- Use mlpconv layers(small MLPs) instead of conventional convolutional layers to enhance discriminability for local patches within the receptive field.
- Use global average pooling instead of fully connected layers to do classification.
Note. From the point of implementation, MLPConv layer is just one convolutional layer plus one or many 1x1 convolutional layers. The Torch code below implements a building block of MLPConv layer.
model:add(nn.SpatialConvolution(3,192,5,5,1,1,2,2))
model:add(nn.SpatialBatchNormalization(192,1e-3))
model:add(nn.ReLU(true))
model:add(nn.SpatialConvolution(192,160,1,1))
model:add(nn.SpatialBatchNormalization(160,1e-3))
model:add(nn.ReLU(true))
model:add(nn.SpatialConvolution(160,96,1,1))
model:add(nn.SpatialBatchNormalization(96,1e-3))
model:add(nn.ReLU(true))
Benefits. Conventional convolutional layers are linear transformaions, while MLPConv slides small MLP over the feature map intervaned with non-linearity. So MLPConv has stronger capability to capture local abstraction. Thus avoids combination burden for the next layer.
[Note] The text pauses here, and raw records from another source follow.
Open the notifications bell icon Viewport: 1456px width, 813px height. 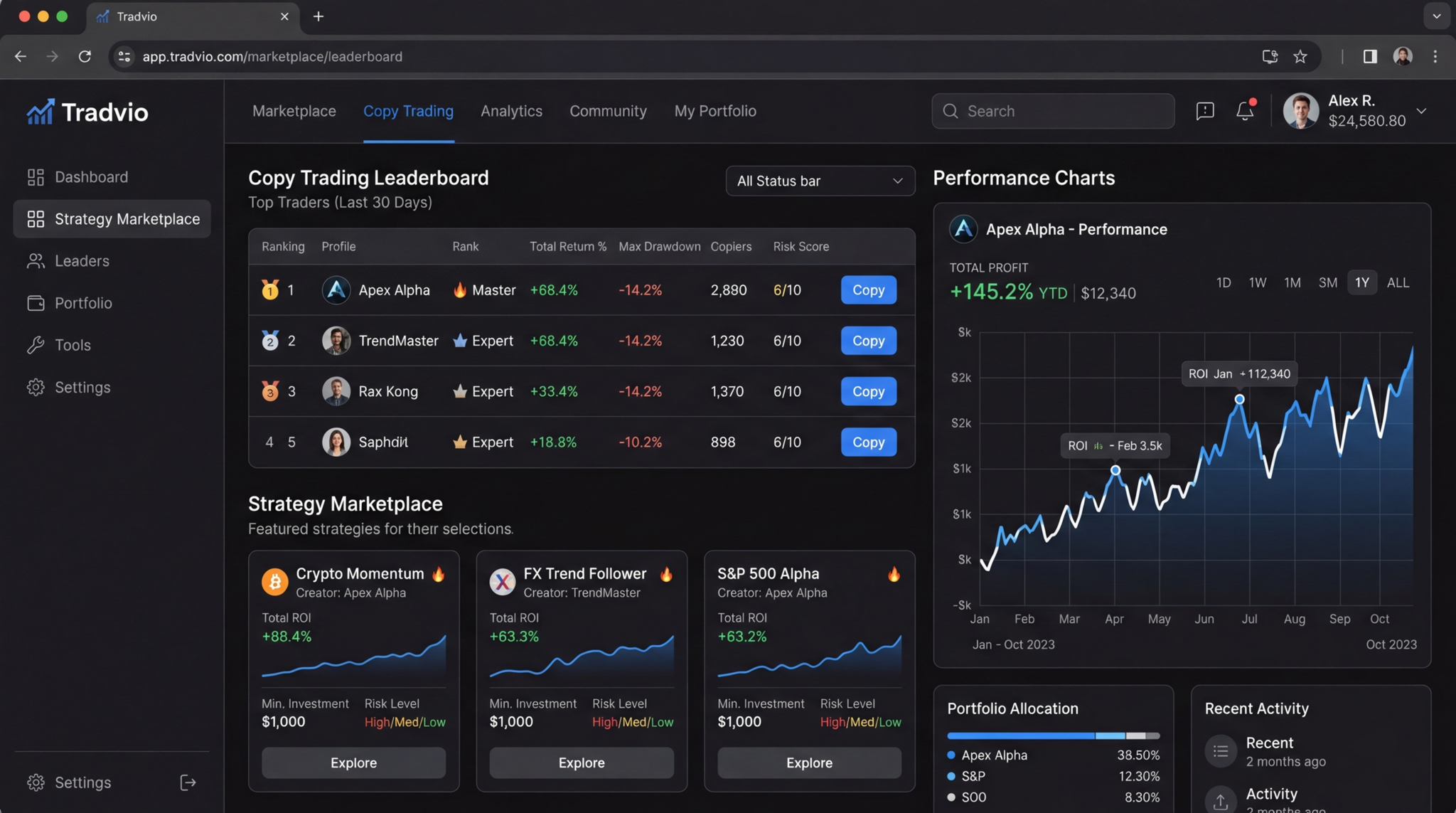1244,111
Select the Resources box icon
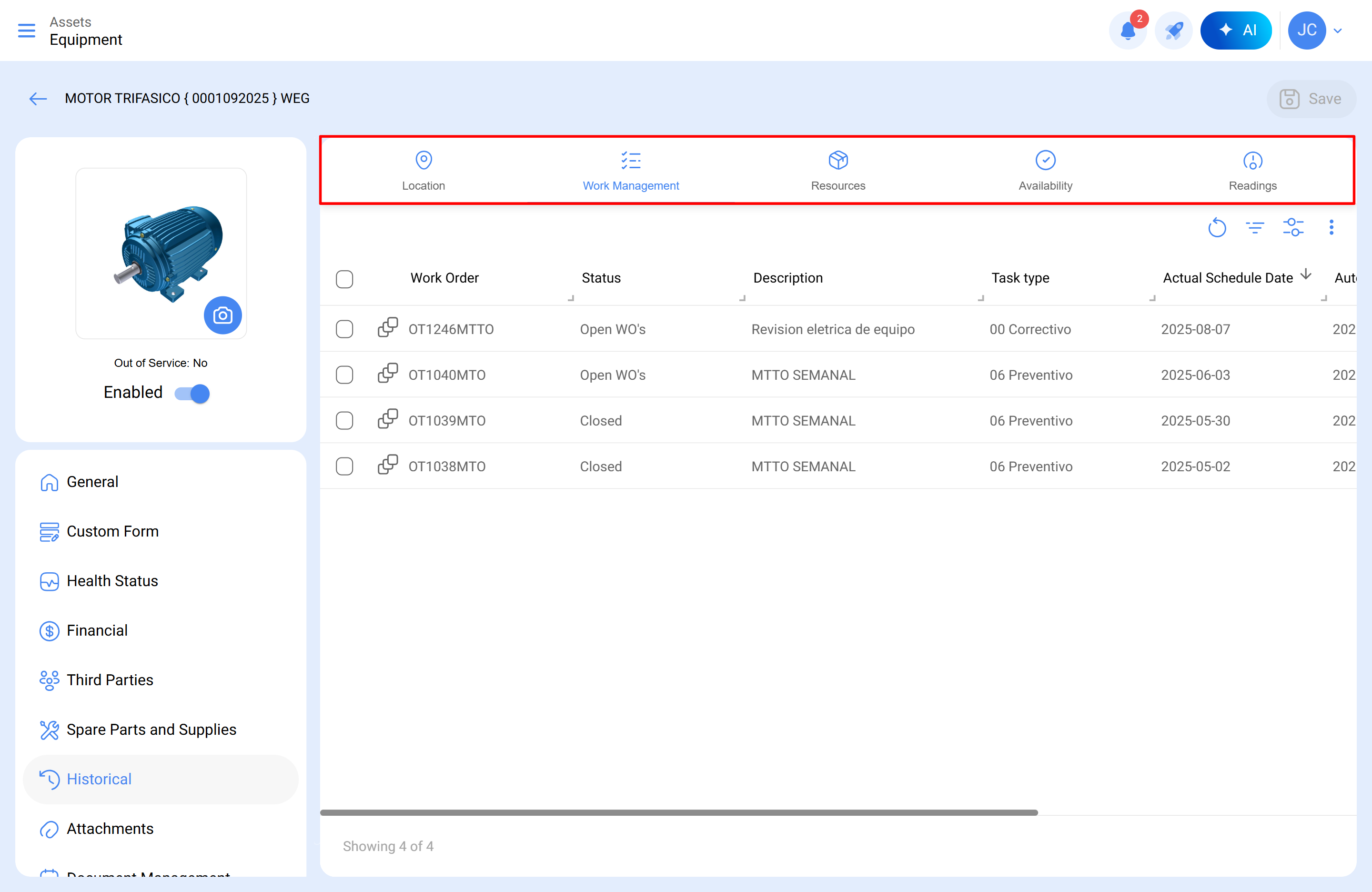1372x892 pixels. pos(838,160)

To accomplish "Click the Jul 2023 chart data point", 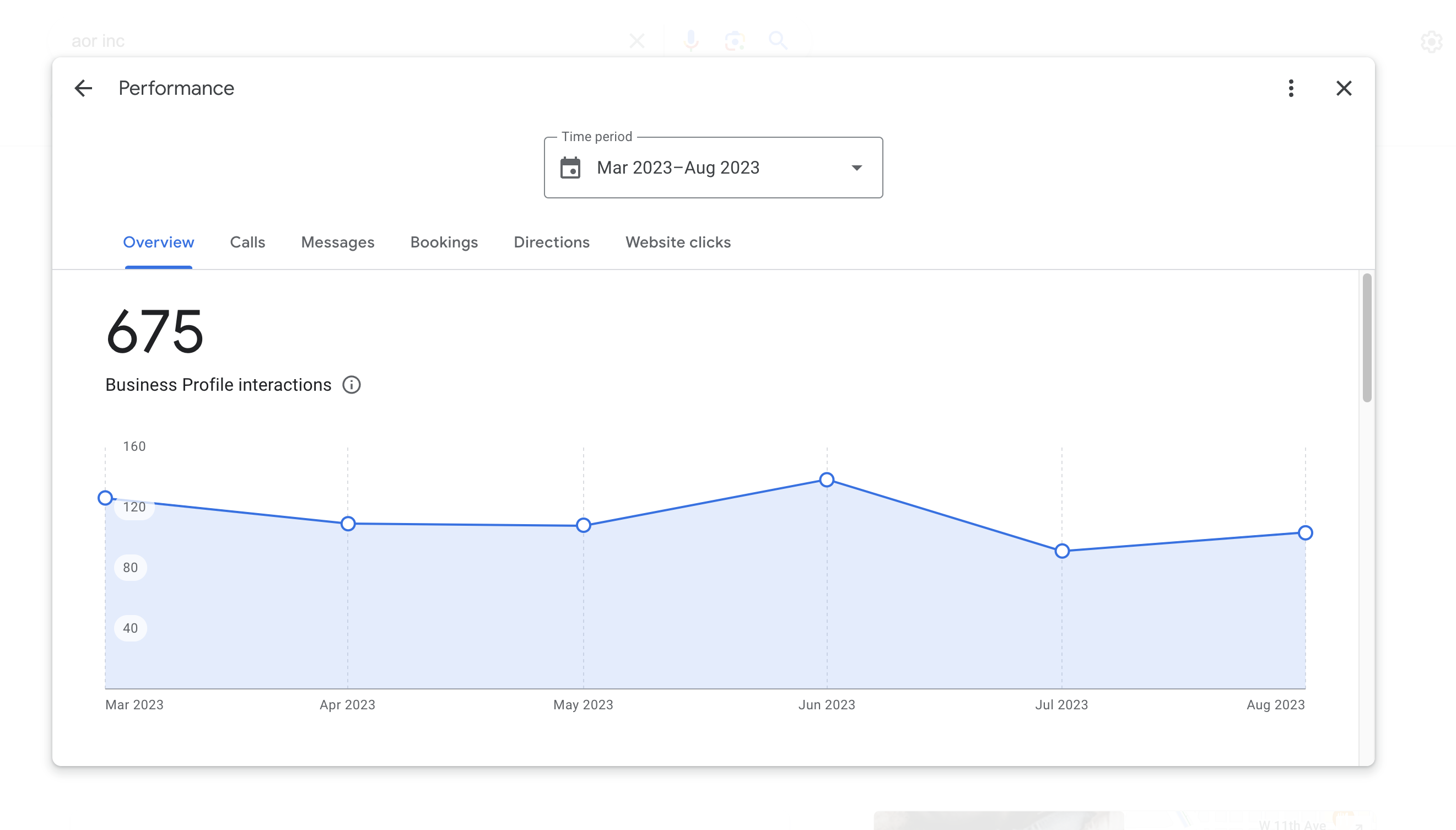I will [1061, 551].

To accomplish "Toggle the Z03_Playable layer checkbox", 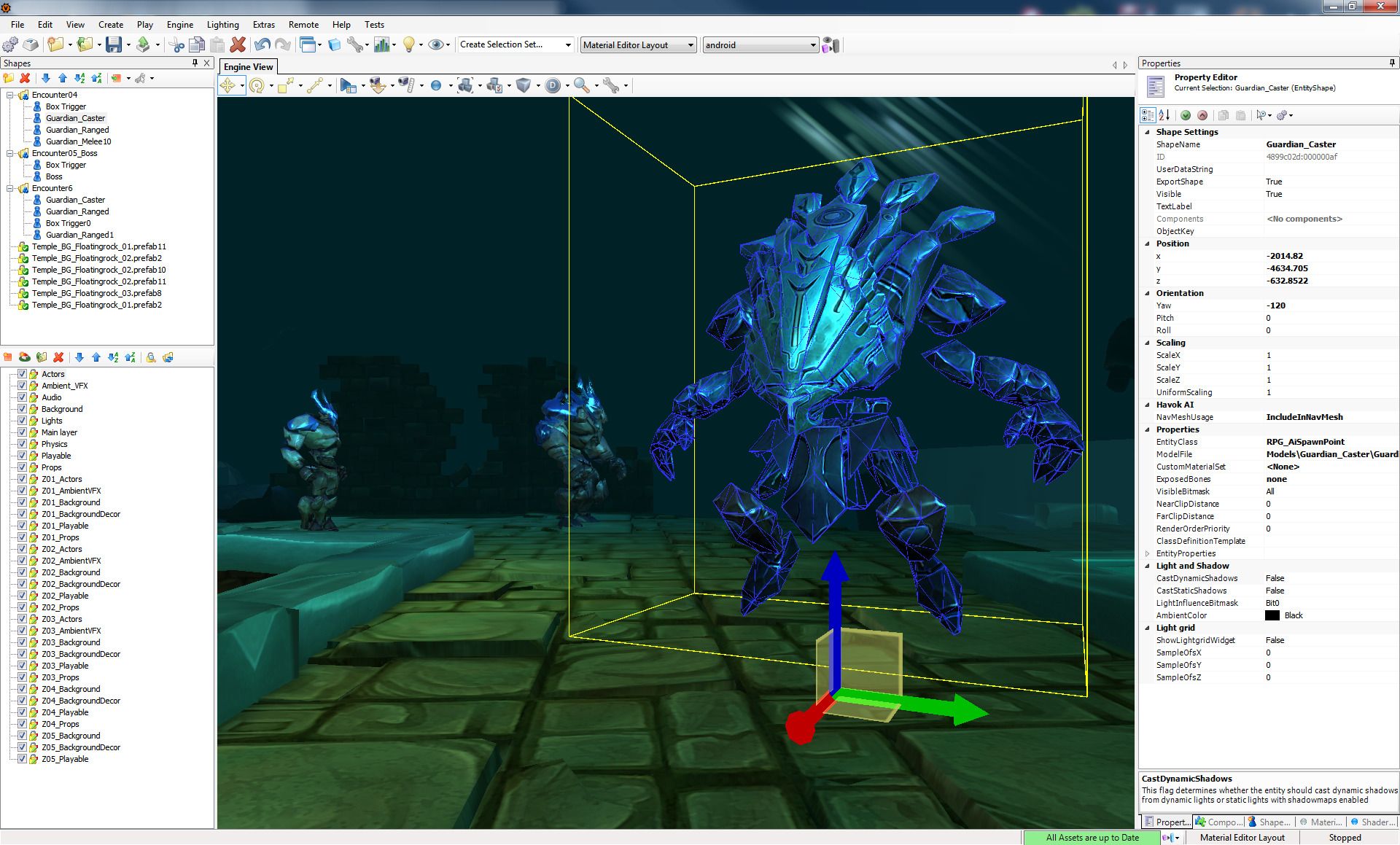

Idea. Generate one feature map for each corresponding category of the classification task in the last mlpconv layer. Then take the average of each feature map, and the resulting vector is fed directly into the softmax layer. For instance, if one has 10 catagories, then the final MLPConv(or conventional convolution layer) outputs a 10 x M x M tensor, M is the sptail size of the feature maps. Then by averaging each MxM feature map, global average pooling gives a 10 dimension vector, which is then fed into a SoftMax layer to predict final classification result. Benifits:
-
Global Average Pooling enforces correspondences between feature maps and categories so the classification process is more interpretable. For instance, in the picture below, within the 10 feature maps, the feature map corresponds to the ground truth category is most "fired" than other feature maps.
-
It has no parameters so it's more robust to overfit.
Lin, Min, Qiang Chen, and Shuicheng Yan. "Network in network." arXiv preprint arXiv:1312.4400 (2013).